In How I Wasted 6 Months Creating Disgo, I highlighted my failure to acquire a job due to my suboptimal LeetCode performance (or failure by the interviewer to recognize a valid solution). Well, I haven’t practiced for shit since then. Regardless, I did another interview loop with ClickUp in November 2022.
Here is how that went.
The Phone Interview
I applied to a Junior Engineering role for DevOps and a Senior Engineering role for API Integrations. The Technical Recruiter Ryan Sand is a cool person who told me about the company and how it raised $400 million in a Series C. I was asked questions about my experience in Software Development and moved into the Senior Engineering API Integrations interview loop.
The Technical Interview
The technical interview was with Hiring Manager James Bilous of the data modeling team. We spent ~15 minutes talking about our experience, then started the Data Structures and Algorithms LeetCode interview. The question — which I had never seen before — instructed you to find pairs within an array of numbers that added up to a given sum; where an index cannot be used twice. This was either a LeetCode easy or medium given that I solved it in less than 20 minutes.

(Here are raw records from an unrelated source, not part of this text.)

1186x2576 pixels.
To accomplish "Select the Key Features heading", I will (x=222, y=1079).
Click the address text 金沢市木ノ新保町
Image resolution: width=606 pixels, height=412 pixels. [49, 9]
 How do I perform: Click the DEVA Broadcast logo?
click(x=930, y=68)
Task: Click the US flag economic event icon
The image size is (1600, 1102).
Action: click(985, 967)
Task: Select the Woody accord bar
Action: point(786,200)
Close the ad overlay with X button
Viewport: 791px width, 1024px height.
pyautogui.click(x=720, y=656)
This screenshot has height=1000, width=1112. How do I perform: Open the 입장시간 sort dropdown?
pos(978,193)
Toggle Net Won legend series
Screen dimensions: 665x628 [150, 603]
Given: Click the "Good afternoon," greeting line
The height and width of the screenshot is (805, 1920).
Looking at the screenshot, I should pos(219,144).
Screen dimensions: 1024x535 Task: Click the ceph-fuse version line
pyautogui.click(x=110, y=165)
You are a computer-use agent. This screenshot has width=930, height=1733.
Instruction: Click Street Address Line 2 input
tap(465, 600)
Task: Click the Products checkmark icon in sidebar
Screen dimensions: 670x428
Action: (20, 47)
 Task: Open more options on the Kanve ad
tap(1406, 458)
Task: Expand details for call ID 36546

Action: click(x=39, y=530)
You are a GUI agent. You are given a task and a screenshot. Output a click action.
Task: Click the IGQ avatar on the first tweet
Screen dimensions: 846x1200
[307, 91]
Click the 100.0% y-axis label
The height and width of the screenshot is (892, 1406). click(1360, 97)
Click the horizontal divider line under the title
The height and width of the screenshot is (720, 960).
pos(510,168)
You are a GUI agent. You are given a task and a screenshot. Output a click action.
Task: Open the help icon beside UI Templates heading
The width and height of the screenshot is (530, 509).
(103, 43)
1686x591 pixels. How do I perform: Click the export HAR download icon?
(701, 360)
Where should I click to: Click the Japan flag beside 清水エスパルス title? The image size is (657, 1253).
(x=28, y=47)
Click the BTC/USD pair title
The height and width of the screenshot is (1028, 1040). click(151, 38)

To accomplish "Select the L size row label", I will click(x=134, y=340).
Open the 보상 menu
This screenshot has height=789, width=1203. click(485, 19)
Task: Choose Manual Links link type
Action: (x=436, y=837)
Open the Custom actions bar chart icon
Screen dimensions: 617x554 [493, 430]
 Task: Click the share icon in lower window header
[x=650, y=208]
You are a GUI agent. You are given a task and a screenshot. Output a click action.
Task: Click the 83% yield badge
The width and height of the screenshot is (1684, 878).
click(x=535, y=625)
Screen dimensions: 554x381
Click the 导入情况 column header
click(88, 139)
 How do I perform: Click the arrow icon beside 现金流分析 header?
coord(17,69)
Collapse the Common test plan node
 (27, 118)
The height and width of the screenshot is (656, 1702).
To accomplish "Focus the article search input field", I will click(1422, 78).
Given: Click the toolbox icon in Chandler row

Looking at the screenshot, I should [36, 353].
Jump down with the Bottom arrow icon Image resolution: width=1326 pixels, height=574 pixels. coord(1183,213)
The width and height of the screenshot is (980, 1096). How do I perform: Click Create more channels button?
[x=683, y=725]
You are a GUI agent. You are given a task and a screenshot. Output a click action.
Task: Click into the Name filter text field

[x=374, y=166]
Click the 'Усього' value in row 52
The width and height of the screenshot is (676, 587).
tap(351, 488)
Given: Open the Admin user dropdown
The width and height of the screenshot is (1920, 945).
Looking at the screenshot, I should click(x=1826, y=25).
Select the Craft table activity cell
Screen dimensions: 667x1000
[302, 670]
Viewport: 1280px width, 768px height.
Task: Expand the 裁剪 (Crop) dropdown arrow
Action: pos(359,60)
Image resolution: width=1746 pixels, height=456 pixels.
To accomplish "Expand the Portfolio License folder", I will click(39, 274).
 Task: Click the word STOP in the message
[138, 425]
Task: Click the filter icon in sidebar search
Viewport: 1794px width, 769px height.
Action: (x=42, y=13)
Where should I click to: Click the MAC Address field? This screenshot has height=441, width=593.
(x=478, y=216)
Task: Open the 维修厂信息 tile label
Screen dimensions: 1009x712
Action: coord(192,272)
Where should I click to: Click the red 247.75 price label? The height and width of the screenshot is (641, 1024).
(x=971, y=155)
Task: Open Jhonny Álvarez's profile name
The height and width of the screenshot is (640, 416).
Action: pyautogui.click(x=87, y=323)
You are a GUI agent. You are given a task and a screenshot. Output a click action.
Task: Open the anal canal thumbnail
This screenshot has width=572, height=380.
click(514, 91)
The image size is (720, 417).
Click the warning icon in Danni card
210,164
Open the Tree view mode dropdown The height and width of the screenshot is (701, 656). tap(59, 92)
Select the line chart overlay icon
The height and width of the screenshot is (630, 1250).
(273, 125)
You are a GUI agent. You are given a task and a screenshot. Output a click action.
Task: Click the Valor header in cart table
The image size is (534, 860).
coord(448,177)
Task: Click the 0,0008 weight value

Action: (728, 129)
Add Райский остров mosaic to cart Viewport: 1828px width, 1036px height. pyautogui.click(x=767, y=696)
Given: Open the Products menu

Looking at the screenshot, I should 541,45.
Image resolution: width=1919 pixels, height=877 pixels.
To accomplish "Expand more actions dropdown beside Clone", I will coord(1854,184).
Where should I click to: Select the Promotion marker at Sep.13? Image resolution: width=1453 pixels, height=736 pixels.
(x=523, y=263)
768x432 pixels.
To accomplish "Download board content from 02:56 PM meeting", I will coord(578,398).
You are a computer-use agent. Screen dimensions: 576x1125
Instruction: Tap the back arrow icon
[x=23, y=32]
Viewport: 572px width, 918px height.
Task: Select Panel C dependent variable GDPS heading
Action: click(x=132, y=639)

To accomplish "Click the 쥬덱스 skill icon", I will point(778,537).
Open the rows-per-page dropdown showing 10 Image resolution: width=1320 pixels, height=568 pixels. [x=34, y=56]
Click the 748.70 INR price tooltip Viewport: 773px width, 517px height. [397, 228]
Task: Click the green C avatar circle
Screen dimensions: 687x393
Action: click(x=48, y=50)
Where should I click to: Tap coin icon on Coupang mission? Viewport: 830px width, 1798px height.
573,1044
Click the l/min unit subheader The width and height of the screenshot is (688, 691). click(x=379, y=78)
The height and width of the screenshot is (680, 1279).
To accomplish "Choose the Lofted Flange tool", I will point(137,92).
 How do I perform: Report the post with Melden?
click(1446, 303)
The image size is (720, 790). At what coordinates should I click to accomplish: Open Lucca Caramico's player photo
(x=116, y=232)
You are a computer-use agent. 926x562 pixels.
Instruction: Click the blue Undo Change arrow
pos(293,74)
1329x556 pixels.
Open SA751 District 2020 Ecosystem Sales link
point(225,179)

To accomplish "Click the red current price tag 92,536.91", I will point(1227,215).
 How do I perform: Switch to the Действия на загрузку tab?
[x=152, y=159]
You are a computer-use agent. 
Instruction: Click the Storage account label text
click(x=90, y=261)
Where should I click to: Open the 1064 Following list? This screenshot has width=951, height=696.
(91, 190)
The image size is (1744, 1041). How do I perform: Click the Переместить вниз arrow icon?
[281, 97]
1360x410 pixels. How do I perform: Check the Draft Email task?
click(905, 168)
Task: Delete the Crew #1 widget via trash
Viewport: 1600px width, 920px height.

After this exercise, we spent up to 10 minutes talking more about the company and how they are attempting to switch to poly repo microservices. Unfortunately, it’s not going so smoothly (lmao). Lucky for them, I have experience with microservices given my heavy usage of Go. We talked about the Krazam video and James told me that I would be moving to the next round. The call lasted 43 minutes; ended with 17 minutes left.
The Onsite Interview
Hey Caleb,
Thanks so much for spending your time with us during your initial interview. We really enjoyed getting to know you!
I was able to follow up with the team for some updates, and while they were super impressed with your skill set and appreciate the time you put into meeting with us, they’ve ultimately decided to move forward with other candidates in the process at this time who have more experience.
While I know this isn’t the best news, I want to reiterate that our team really enjoyed your conversation and would love to keep in touch as we continue to expand our team. Should any other positions come up that would be a fit, I will be sure to reach out right away. Feel free to add me on LinkedIn and don’t hesitate to reach out if there’s anything I can help with!
Isabella
No, I don’t believe that these people are “super impressed”. I don’t have a LinkedIn. I will work to gain more recognition.
What Happened?
At this point, I have no clue.
The hiring manager told me I was moving forward. I passed the coding assignment in O(N) with comments within 25 minutes. I understand the team’s entire stack (NodeJS, Monolith transition to Microservices) and have worked with the container (Docker) and container orchestration beyond Amazon EKS (Managed Kubernetes). I am engaged in work involving distributed systems and concurrency. I was rejected due to “experience”.
Notes
The email indicating that I was passed to the Technical Round used the wrong name (Brooke) to address the phone interviewer. Everything else regarding scheduling was straightforward. I will give ClickUp props for having a faster interview loop than other companies. The Recruitment Coordinator (Isabella Munoz) was friendly and enthusiastic.
But companies aren’t your friends. It’s nothing personal.
During the discussion on experience in Technical Interview I focused a lot on my recent Go projects. In hindsight, it may have served me better to focus on my work with APIs in NodeJS (Audius Enhanced) since that seemed to be their focus. As an example, I got asked questions about how the JavaScript Event Loop and async syntax worked.
During the coding assessment, I asked James whether I should submit the code but he said something along the lines of, “No, I can do it myself later.” I’m not sure what the implications of this are, especially given the plot twist in my expectations to move onto the next round. However, one must assume that he or the next hiring manager changed their mind when they found someone with a more traditional path.
Going Forward
I am confused since I did everything “correctly”. In this context, I would be interested in viewing the resume of the person that acquired the role I applied for. At this point, I seem to be consistently failing at impressing the “Hiring Manager” as opposed to failing technical rounds. This is the third company that has been “super impressed” with my skills, but passed over me due to “experience”. Obviously, I’m lacking somewhere…
Before you ask, the answer is yes… I have more stars than them on GitHub.
I believe that my resume may be the cause of the recent Hiring Manager rejections. Since the last set of loops, I changed the layout of my resume by placing “experience” before projects. The star count isn’t immediately visible. Consider that my failures to enter Roblox and Amazon were the result of poor performance during a single round in one of the final interviews, while these recent rejections have been the result of the Hiring Manager round consideration. Such that my resume is not impressive enough compared to other candidates (who may exaggerate their skills).
In any case, the resume section swap occurred at the same time I experienced a regression in my average interview timeline. Thus, I will swap these sections — experience and projects — back since employers do not seem to recognize paid experience that stems from self-employed work. I am also going to remove the “Education” section from the resume so my age cannot be gauged; as too many people ask questions about this in higher level interview loops.